** INPUT RECORDS follows **

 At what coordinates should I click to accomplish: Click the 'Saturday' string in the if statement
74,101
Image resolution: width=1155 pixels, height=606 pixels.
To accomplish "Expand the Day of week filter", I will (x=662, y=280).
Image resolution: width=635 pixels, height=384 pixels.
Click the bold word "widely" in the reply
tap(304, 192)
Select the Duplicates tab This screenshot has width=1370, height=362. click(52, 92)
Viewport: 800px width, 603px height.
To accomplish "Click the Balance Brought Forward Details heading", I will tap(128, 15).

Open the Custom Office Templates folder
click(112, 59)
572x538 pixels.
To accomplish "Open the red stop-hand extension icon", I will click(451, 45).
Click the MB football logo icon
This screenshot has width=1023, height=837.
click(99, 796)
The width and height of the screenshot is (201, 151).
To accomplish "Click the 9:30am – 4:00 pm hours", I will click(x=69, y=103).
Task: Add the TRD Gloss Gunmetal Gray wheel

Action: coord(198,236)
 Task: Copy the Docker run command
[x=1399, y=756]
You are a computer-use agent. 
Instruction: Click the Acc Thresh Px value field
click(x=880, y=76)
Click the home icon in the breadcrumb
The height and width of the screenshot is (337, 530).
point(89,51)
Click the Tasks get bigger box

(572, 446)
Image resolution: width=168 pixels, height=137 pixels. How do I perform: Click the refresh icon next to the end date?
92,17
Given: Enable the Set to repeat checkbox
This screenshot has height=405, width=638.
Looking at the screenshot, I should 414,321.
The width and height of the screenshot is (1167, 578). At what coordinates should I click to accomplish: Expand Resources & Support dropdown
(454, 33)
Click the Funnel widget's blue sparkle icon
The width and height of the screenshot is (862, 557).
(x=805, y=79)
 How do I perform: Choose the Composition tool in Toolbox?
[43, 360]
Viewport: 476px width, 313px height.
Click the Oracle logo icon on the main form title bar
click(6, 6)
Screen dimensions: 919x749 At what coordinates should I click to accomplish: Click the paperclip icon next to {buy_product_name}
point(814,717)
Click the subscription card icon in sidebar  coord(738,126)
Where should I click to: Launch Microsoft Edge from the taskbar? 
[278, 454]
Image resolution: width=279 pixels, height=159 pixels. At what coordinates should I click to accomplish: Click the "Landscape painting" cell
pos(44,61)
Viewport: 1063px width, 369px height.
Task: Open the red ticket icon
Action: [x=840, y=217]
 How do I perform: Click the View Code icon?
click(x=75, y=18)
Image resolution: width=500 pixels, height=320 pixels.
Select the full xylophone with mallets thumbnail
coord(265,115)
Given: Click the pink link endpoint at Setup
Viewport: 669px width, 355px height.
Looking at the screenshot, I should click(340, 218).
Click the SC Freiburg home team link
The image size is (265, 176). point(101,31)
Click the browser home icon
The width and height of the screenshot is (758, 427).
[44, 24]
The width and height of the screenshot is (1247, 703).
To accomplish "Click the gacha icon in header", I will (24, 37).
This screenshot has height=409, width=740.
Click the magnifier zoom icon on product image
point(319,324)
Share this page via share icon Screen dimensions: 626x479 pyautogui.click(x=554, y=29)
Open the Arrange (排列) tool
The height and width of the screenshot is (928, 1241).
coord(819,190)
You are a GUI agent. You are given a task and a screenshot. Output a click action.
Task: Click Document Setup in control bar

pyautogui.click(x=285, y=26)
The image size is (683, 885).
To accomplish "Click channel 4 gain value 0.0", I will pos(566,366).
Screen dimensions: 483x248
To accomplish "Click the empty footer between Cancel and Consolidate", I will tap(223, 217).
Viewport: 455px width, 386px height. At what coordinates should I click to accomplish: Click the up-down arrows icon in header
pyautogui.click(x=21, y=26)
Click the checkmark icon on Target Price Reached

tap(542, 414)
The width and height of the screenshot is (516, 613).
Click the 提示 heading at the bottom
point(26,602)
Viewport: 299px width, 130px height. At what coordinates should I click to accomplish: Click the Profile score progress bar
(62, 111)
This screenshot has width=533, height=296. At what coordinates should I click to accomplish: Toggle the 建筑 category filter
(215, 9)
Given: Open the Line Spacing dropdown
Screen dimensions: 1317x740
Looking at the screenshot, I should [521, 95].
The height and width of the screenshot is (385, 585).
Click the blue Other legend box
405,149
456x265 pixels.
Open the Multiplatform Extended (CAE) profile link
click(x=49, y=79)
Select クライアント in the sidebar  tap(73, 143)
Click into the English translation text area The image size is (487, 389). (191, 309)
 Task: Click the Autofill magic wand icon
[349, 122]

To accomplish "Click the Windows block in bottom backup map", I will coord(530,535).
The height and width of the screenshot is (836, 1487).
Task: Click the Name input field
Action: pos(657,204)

** End of INPUT RECORDS **

WHAT YOU WILL DO
Count up the lines of the listing where "agent" occurs, and answer with that number only.

ANSWER
2